Brief: Give back exactly the lines of the data below, starting with the line that has "Task: Expand the" and going on through the line that has "The image size is (845, 687).".

Information provided:
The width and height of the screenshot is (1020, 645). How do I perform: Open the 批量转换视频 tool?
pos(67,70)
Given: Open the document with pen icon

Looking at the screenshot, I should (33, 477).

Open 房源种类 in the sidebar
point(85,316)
---
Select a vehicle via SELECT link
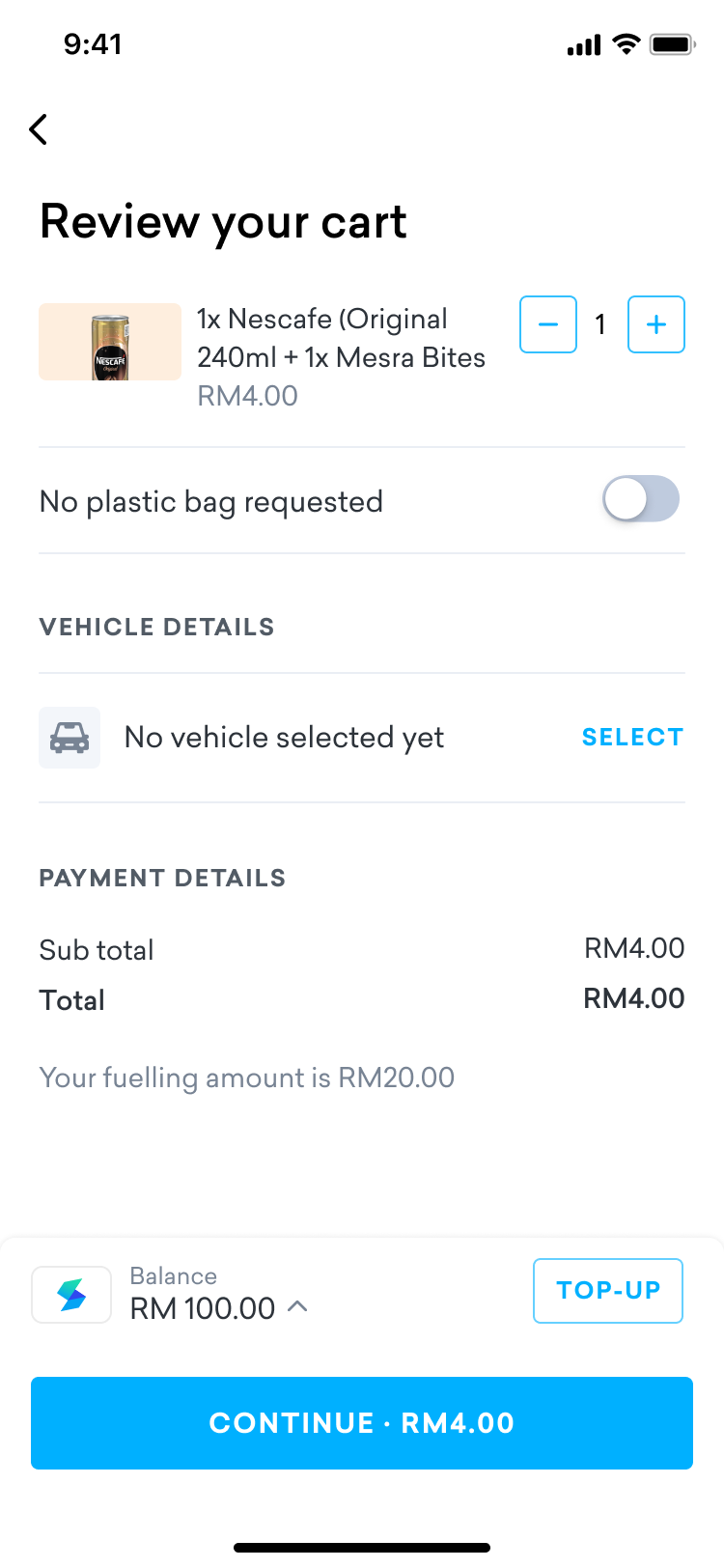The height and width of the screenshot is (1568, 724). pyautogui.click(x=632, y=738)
* * *
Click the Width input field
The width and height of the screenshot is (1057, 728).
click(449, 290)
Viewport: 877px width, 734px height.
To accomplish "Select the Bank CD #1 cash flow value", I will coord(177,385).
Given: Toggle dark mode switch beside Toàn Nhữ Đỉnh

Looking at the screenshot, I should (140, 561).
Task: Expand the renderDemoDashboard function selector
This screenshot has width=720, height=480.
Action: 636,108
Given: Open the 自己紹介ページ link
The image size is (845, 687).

Output of the exercise:
Task: Expand the renderDemoDashboard function selector
This screenshot has width=720, height=480.
Action: 636,108
Given: Open the 自己紹介ページ link
The image size is (845, 687).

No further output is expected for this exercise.